Durk stood on his porch and watched the truck drive off with its bizarre cargo. Though just a short while ago he had decided to leave the Visitors to themselves, the crivit hunt had changed his mind again. He didn't know how far the remaining crivits might penetrate into his bean field, but he didn't care. Their being there at all was more than he could stand.
There was no sense now, he knew, in trying to go back for his tractor At least three other crivits were at large, and though he could run faster than they could burrow through fresh soil, they could retrace their tracks quickly and almost silently. It would be just too dangerous.
Nor was there any sense in going over to his alien neighbors to complain. Not only would they not care about his troubles, they might even take that as a sign that he had become dangerous to them. And he was not in a position to go in and attack them single-handed.
He went back into his living room. He thought he might like a drink right about now, but he was almost out of moonshine. Better save what was left for a time when it might really be needed. Meanwhile, he could start thinking about making up another batch.
He found himself staring at a large, white rock sitting on a shelf in the corner case. It was just a piece of quartz, a mass of thumb-sized crystals clinging to a coarser matrix. Deep in the crevices between individual crystals were
tiny flecks of gold. There wasn't enough of the precious metal there to fill a tooth, but it was a pretty rock, and it made him think about the mine from which it had come two generations ago.
The mining operation had not been very extensive, and most of it underlay Thurston's property, where the rock formations existed. But one tunnel had been driven under the Attweiler farm, with permission and the payment of a fee, to facilitate loading what ore there was into flat-bottomed boats riding the Saksapaw River.
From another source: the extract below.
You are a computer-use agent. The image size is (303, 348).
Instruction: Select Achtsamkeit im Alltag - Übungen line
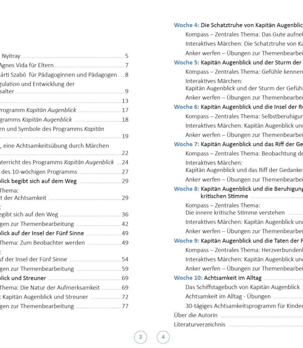(228, 296)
The more he knew about the Visitors next door, the better. And the scientists up at the Research Triangle Park might be able to use that knowledge to counter what the Visitors were doing, or maybe even to drive them off.
He got a heavy flashlight, went back outside, got in his truck, and drove it over to the riverbank. The last twenty feet along the top of the bank were uncultivated and covered with bushes and trees. The bank itself was steep, the river rushing brown and dirty thirty feet below. Durk drove up to a place where the bank had fallen in a bit and parked his truck.
Climbing down the bank was not easy. It was a cliff of clay, steep, with few handholds, and the clay crumbled under his feet and hands. But he knew where he wanted to go. He'd discovered the place as a boy. When his father had found out where he'd been, he'd closed the old tunnel mouth up. But that was years ago, and the river had undercut the end of the tunnel. If he was lucky, it would have opened it up again.
He was lucky. The square, black mouth gaped in the side of the clay cliff, its floor only five feet up from the water. He snapped on the flashlight and peered into the tunnel. Part of the roof had collapsed here, but farther in, the tunnel was clear. With a grim smile, Durk stepped into the darkness.
Chapter 7
Bill Gray sat alone in the secret underground lab under Data Tronix. Around him, the dozens of monitor screens glowed, but most of them were blank. The computer-generated plans of the Visitor headquarters had long since been filled in as far as possible, and all the lines there that had been bugged had also been identified. Now it was a simple matter of monitoring those lines, recording unusual power usages, recording intercom and phone conversations, and pulling off everything that went through the alien computer buses for later analysis.